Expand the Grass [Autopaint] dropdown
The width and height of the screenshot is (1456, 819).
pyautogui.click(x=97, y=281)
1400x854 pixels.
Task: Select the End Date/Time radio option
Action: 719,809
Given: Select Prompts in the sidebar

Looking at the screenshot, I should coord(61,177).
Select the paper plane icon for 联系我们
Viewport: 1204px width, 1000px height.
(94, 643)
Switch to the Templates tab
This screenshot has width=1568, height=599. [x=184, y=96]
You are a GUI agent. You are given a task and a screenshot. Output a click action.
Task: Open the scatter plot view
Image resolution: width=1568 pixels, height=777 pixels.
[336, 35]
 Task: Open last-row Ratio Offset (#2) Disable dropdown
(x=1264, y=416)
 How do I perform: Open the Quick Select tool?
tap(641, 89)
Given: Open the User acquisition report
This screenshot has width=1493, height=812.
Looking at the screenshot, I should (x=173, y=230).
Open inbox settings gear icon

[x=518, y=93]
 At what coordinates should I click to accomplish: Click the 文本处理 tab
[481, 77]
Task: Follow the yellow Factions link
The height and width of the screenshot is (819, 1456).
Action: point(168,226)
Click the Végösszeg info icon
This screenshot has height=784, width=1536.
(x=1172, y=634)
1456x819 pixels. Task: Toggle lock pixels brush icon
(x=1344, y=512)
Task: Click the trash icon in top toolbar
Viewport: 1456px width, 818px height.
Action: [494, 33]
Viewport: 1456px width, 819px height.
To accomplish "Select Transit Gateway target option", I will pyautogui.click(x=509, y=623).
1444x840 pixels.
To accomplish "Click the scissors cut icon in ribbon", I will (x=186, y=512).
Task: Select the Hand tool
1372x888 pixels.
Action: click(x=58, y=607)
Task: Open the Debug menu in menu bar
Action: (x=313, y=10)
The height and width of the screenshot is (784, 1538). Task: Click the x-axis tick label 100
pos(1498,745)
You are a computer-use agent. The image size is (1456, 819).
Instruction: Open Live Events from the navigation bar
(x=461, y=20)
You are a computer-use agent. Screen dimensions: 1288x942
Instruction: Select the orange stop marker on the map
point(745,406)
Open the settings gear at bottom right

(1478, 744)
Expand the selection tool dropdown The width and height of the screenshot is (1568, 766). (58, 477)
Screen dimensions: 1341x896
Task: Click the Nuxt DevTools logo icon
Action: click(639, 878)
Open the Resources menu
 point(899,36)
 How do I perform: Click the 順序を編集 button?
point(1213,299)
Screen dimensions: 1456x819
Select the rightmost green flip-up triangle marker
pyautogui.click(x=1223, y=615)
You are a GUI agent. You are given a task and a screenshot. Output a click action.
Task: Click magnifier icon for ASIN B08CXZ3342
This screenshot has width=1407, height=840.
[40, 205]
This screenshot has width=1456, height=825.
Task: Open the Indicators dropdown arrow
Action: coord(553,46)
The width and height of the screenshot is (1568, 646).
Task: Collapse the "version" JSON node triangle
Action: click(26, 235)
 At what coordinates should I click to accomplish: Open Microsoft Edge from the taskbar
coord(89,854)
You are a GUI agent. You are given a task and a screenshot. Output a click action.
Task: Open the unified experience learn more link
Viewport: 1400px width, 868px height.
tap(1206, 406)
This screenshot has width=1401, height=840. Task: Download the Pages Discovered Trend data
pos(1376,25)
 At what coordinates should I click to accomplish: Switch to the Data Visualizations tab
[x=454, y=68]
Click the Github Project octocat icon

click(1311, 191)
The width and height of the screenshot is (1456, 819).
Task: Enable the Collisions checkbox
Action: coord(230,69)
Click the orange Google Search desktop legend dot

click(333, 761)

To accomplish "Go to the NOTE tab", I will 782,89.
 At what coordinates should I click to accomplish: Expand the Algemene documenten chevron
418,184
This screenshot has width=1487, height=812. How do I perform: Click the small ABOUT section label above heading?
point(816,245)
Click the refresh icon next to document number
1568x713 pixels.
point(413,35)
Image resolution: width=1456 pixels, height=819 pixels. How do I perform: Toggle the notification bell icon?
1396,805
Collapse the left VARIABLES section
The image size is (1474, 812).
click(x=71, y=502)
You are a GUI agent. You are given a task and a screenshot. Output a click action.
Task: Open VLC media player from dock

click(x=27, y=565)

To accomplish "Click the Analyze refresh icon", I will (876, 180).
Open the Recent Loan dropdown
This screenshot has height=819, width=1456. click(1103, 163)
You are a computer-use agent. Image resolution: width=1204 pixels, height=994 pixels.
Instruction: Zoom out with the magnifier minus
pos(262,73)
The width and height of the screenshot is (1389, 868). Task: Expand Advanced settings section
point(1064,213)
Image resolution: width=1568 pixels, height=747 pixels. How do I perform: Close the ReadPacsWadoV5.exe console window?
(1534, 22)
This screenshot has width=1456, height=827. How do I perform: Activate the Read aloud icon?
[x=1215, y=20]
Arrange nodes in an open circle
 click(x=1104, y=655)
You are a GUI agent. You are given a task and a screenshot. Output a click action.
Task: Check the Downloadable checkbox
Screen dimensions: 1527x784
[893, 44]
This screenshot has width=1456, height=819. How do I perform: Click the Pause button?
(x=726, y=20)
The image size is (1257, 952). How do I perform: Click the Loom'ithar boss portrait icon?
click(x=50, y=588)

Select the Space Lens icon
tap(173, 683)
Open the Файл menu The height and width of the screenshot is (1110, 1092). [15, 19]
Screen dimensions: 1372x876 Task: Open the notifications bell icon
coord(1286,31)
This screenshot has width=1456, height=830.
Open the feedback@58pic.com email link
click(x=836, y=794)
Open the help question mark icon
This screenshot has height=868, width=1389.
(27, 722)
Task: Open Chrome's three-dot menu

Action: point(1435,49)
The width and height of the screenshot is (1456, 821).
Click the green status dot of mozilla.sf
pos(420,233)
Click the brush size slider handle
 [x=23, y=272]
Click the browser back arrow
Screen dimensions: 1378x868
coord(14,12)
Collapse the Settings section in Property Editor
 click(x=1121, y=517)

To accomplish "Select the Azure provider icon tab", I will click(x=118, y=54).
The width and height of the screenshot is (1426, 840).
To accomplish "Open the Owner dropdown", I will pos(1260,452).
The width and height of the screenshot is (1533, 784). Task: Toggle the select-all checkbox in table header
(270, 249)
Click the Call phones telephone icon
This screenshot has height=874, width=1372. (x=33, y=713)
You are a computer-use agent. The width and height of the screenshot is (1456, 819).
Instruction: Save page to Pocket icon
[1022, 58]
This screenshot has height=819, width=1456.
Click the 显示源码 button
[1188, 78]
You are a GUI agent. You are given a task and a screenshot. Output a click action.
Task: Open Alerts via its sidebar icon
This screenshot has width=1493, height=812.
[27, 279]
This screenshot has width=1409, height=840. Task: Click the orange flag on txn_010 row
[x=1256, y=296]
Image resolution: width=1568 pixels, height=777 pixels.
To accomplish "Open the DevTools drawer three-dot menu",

------------------------------------------------------------

## What the task requires
Please transcribe only the lines in the records above running from the line that has "This screenshot has height=784, width=1536." through the line that has "You are a computer-use agent. Screen", both included, exactly as they appear.

## Exercise output
This screenshot has height=784, width=1536.
(x=1172, y=634)
1456x819 pixels. Task: Toggle lock pixels brush icon
(x=1344, y=512)
Task: Click the trash icon in top toolbar
Viewport: 1456px width, 818px height.
Action: [494, 33]
Viewport: 1456px width, 819px height.
To accomplish "Select Transit Gateway target option", I will pyautogui.click(x=509, y=623).
1444x840 pixels.
To accomplish "Click the scissors cut icon in ribbon", I will (x=186, y=512).
Task: Select the Hand tool
1372x888 pixels.
Action: click(x=58, y=607)
Task: Open the Debug menu in menu bar
Action: (x=313, y=10)
The height and width of the screenshot is (784, 1538). Task: Click the x-axis tick label 100
pos(1498,745)
You are a computer-use agent. The image size is (1456, 819).
Instruction: Open Live Events from the navigation bar
(x=461, y=20)
You are a computer-use agent. Screen dimensions: 1288x942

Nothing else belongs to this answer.